From the text on hosting webinars below, extract the passage between "Living in a" and "the left., e.g.", inclusive, copying it word for word.
───── Document section
Living in a small rural town, my home office internet connection suffes from higher than average latency. When we first started out, this seemed to be a big challenge, and we were even told that the experience of the entire webinar was dependent on the connectivity of the host. For a while, always had someone form our Austin office be the first host in the session. It seemed ot help, but it also seems like that the updates in Connect have taken this out as a factor.
The Setup
In Connect, as host you can create and flip between different layouts- different ways of organizing the pods or information sections used in session. After attending other webinars, I keep in mind things I can borrow. On my first setups, I aimed to maximize the content screen area (where you share slides and images or screen shares) and stack a participant and chat list on the left., e.g.
It tended to make the chat and participant list confined, and I have gone to a new set up recently, where I make the content area a little smaller (using an aspect ratio to accommodate the 4:3 aspect ratio of presentations) to allow side by side participant and chat columns on the left. This leaves room on the bottom for an event title banner, and I have even gone to using a small pod in the bottom left for a sponsor or host logo (see below).
So my landing page I activate pre-event is a layout I call “Meet and Greet” it is where people mingle before the show starts. I have had a ton of success with something I picked up from the EDUCAUSE webinars- I have a pod from which I can play an audio mix track, so when people come in they know their audio is working because they hear music. Without something like this, you invariably get chat messages like, “Is the audio working? I dont hear anything”.
──────────
───── Supplied data
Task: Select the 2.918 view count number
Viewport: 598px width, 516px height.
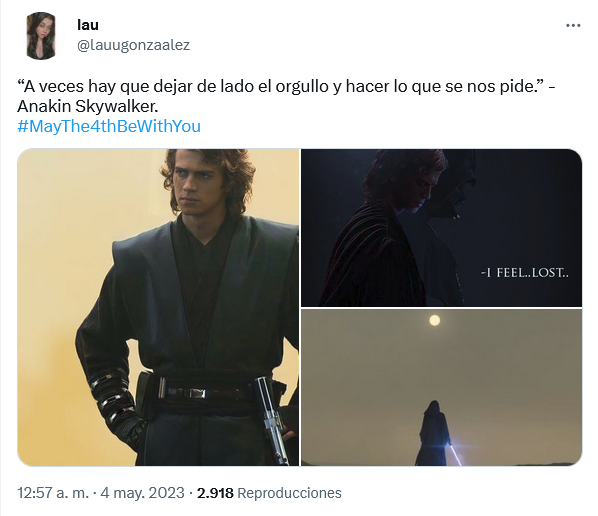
──────────
_Finished answer_
Living in a small rural town, my home office internet connection suffes from higher than average latency. When we first started out, this seemed to be a big challenge, and we were even told that the experience of the entire webinar was dependent on the connectivity of the host. For a while, always had someone form our Austin office be the first host in the session. It seemed ot help, but it also seems like that the updates in Connect have taken this out as a factor.
The Setup
In Connect, as host you can create and flip between different layouts- different ways of organizing the pods or information sections used in session. After attending other webinars, I keep in mind things I can borrow. On my first setups, I aimed to maximize the content screen area (where you share slides and images or screen shares) and stack a participant and chat list on the left., e.g.